Case Studies > General Simulation
Building Design Retrofit to Achieve Net Zero Carbon
| About | This case study describes the IBPSA Student Modelling Competition 2023 winning entry on Optimising the performance of a university building by exploring retrofit solutions to achieve net zero operational carbon emissions. |  |
| By | Debanjana Das, CEPT University, Ahmedabad, India | |
| Location | Shanghai, China | |
| Category | Net-zero design, Existing Building, Retrofit | |
| Highlights |
|
Introduction
The eight-story building consists of offices, lobbies, restrooms, and service areas. The tower's central atrium is split into two sections, one from the third to the fifth level and the other from the sixth to the eighth. The sixth floor has skylights to provide lighting for the lower levels. The building's façade features vertical fins that guide the breeze inward and function as a shade element for the structure. Figure 1 shows the typical plan and elevation from the DesignBuilder model.

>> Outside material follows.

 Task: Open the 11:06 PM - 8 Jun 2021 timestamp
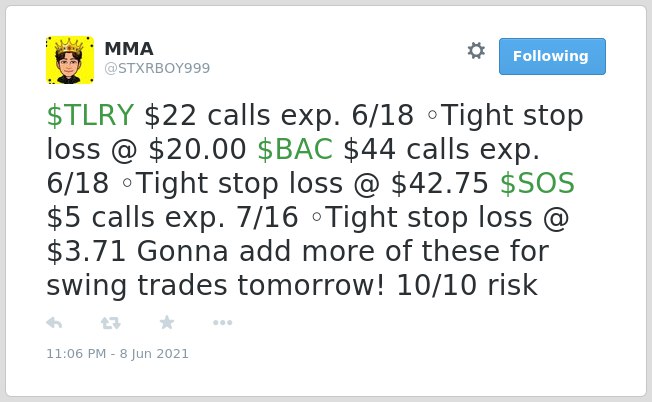(x=117, y=354)
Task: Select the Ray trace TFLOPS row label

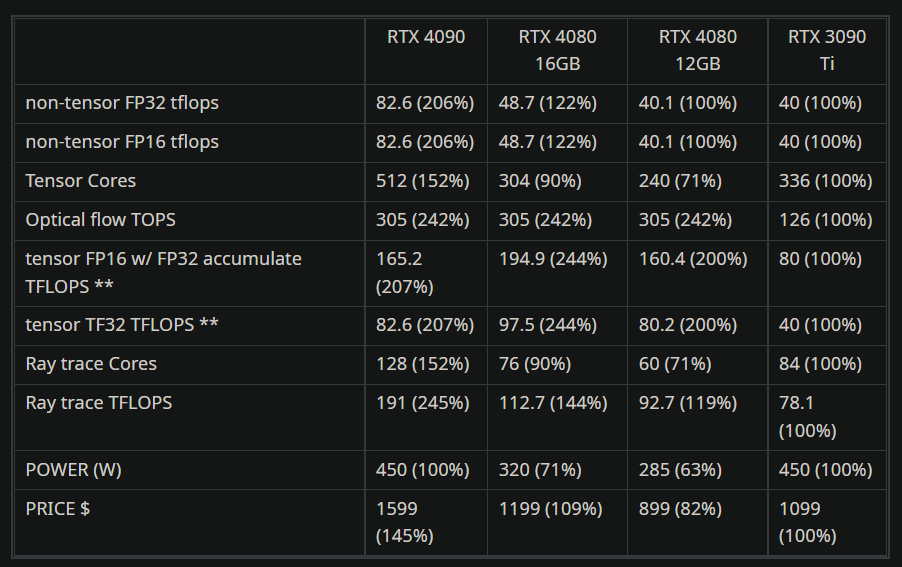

Figure 1: Building plan highlighting the zones
This case study starts with an overview of the step-by-step building design optimisation methodology, followed by an exploration of contextual possibilities and targets. The subsequent section details the design improvements in specific areas of HVAC systems, visual comfort, and lighting, and achieving net zero emissions by integrating Photovoltaics (PVs).
Design Optimisation Process
The general workflow followed to achieve this net zero carbon building is an iterative process where several aspects of building design were sequentially optimised until the target Energy Use Intensity (EUI) was achieved. These include passive parameters such as glass thermal properties and active systems such as HVAC, lighting, and PVs. Figure 2 explains the overall methodology.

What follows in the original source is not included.